Why Is Zimbabwe Starving?

A customer buys cooking oil at a stall in Harare. Jekesai Njikizana/AFP/Getty Images

Long-standing financial troubles and drought in Zimbabwe have pushed millions to the brink of starvation.

Zimbabwe’s government has declared a state of disaster as months of drought have exacerbated a national crisis rooted in decades of mismanagement under longtime leader Robert Mugabe.

What’s happening?

More than five million people, roughly one-third of the population, are in need of food aid, according to the World Food Program. President Emmerson Mnangagwa and the United Nations have made a broad appeal [PDF] for international assistance, but analysts say that Zimbabwe is now at a breaking point, and the main opposition party called for a nationwide strike to take place Friday.

A Zimbabwean man rests outside a church at an informal migrant camp in Musina, South Africa.

A Zimbabwean man rests outside a church at an informal migrant camp in Musina, South Africa. Luca Sola/AFP/Getty Images

The drought hit as the country’s economic woes—hyperinflation and cash shortages foremost among them—have deepened. The inflation rate stood last month at around 175 percent, the highest in a decade, and the finance ministry has since said it will not release inflation statistics in the coming months. Prices of staple foods, such as bread and cooking oil, have risen by as much as five times over recent months. Medical supplies are becoming more scarce, and some people are forgoing medicines or treatment because of high costs.

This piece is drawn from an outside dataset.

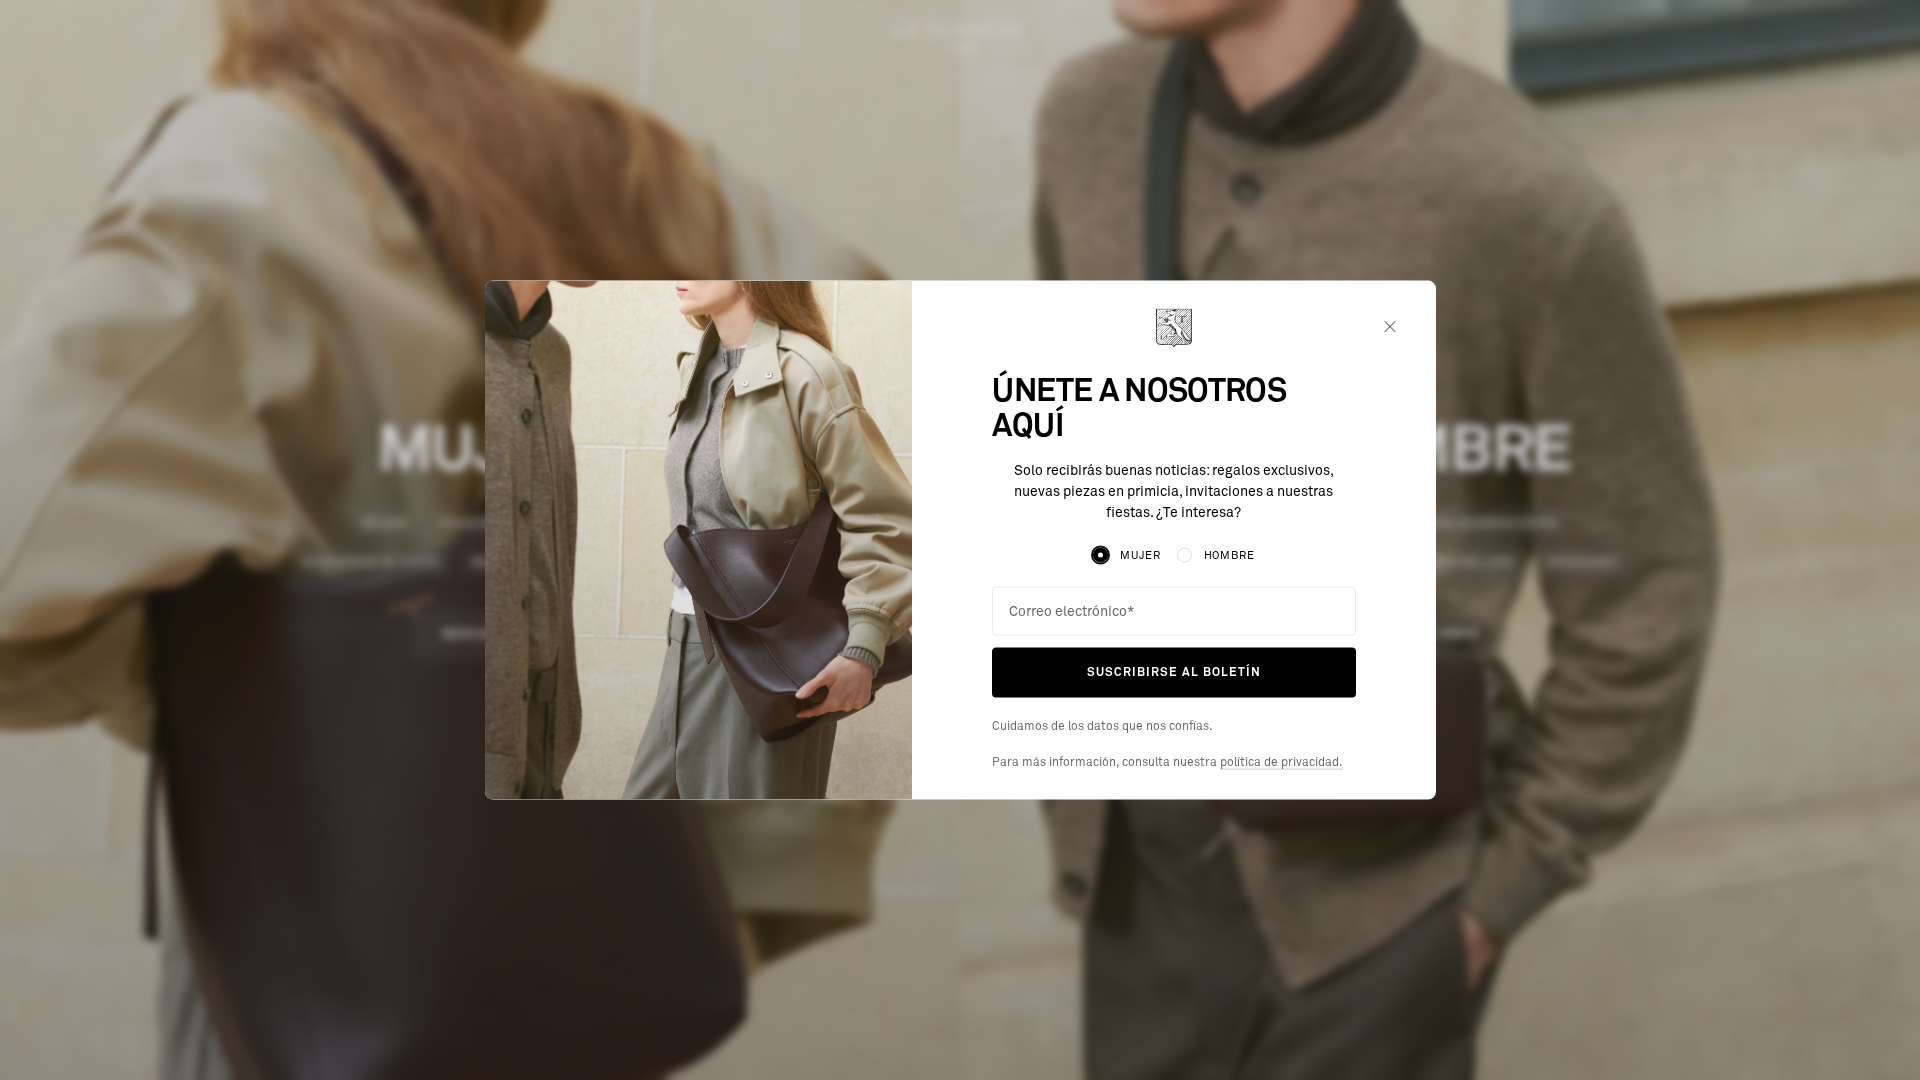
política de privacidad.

Water scarcity has led to crop failures, pushing food insecurity to new highs, and raises the risk of waterborne diseases such as cholera spreading. The government is distributing food to Zimbabweans in cities for the first time. As the output of a major hydroelectric plant has dwindled, the state power utility has imposed rolling blackouts lasting up to eighteen hours per day.

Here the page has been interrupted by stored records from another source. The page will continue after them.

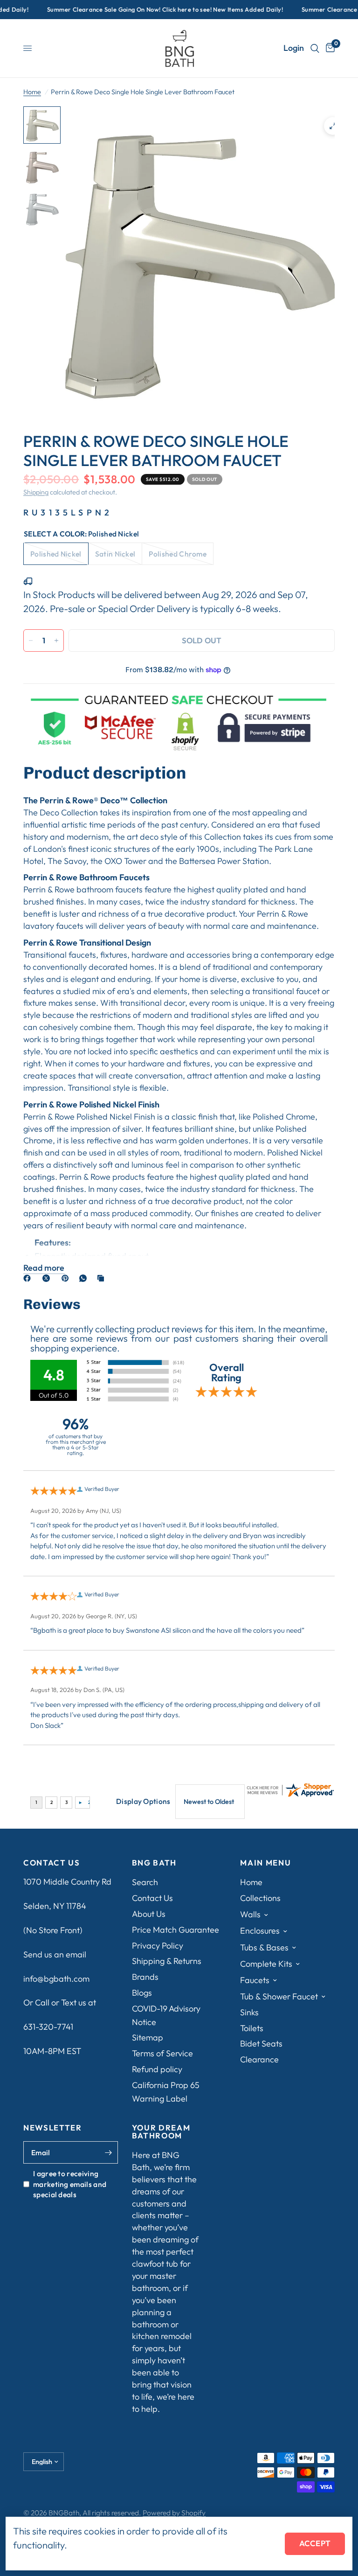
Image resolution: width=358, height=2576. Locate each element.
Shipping (35, 492)
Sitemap (147, 2037)
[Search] (315, 48)
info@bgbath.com (56, 1978)
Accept (314, 2543)
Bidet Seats (261, 2043)
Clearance (259, 2059)
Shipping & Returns (166, 1961)
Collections (260, 1898)
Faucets (254, 1980)
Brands (145, 1976)
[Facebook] (28, 1278)
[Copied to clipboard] (102, 1278)
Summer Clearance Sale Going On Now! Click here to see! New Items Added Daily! (149, 10)
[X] (48, 1278)
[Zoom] (333, 126)
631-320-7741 (48, 2026)
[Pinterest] (67, 1278)
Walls (250, 1914)
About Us (148, 1913)
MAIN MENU (265, 1863)
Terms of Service (162, 2053)
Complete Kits (266, 1963)
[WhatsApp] (84, 1278)
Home (32, 92)
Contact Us (152, 1898)
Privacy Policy (157, 1945)
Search (145, 1882)
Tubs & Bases (264, 1947)
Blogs (142, 1992)
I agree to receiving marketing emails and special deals (69, 2184)
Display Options (143, 1801)
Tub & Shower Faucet (279, 1996)
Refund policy (157, 2069)
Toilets (251, 2028)
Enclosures (260, 1930)
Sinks (249, 2012)
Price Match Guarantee (175, 1929)
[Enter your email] (108, 2152)
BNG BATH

A man cleans up a destroyed house in Chimanimani.

A man cleans up a destroyed house in Chimanimani. Zinyange Auntony/AFP/Getty Images

At the same time, the country is still recovering from Cyclone Idai. Roughly a quarter-million Zimbabweans were affected by the cyclone when it hit Africa’s southwest coast in March. Among them, more than fifty thousand were displaced.

How did Zimbabwe get here?

Zimbabwe descended into financial calamity under the thirty-seven-year rule of Robert Mugabe, who is widely accused of mismanaging the economy as he consolidated power through patronage and repression. The country’s per capita income fell by half over the decade that started in 2000.

A customer buys cooking oil at a stall in Harare.

A customer buys cooking oil at a stall in Harare. Jekesai Njikizana/AFP/Getty Images

While Mugabe was forced out in a military coup in late 2017, the economic crisis has continued under Mnangagwa. Price hikes at the start of 2019 prompted protests and a violent crackdown by security forces. In June, Mnangagwa outlawed a payment system that allowed use of the U.S. dollar and ordered that a local quasi currency be used exclusively, causing prices to soar. Austerity measures backed by the International Monetary Fund, including cuts to fuel subsidies and a new tax on electronic transactions, appear to have placed even more stress on Zimbabweans.

Are there any signs of relief?

Mnangagwa has promised an economic recovery, but the United States and Europe have kept up sanctions on the country and the prospect of an international bailout remains dim.

A Zimbabwean boy does his homework under candlelight in Harare.

A Zimbabwean boy does his homework under candlelight in Harare. Jekesai Njikizana/AFP/Getty Images

The government is importing electricity from neighboring countries, and it has signed deals for twenty-year loans with China and India to boost power generation, but in the meantime, the long outages are taking a heavy toll on businesses and families. Factories, which were exempt from the blackouts until June, have reported drastically cutting production since then, leaving industry effectively at a standstill and many workers without an income.

While regional rains are expected in two to three months, there’s no guarantee they will be on time or be plentiful, raising pressure on the government to find other ways to ease the pain.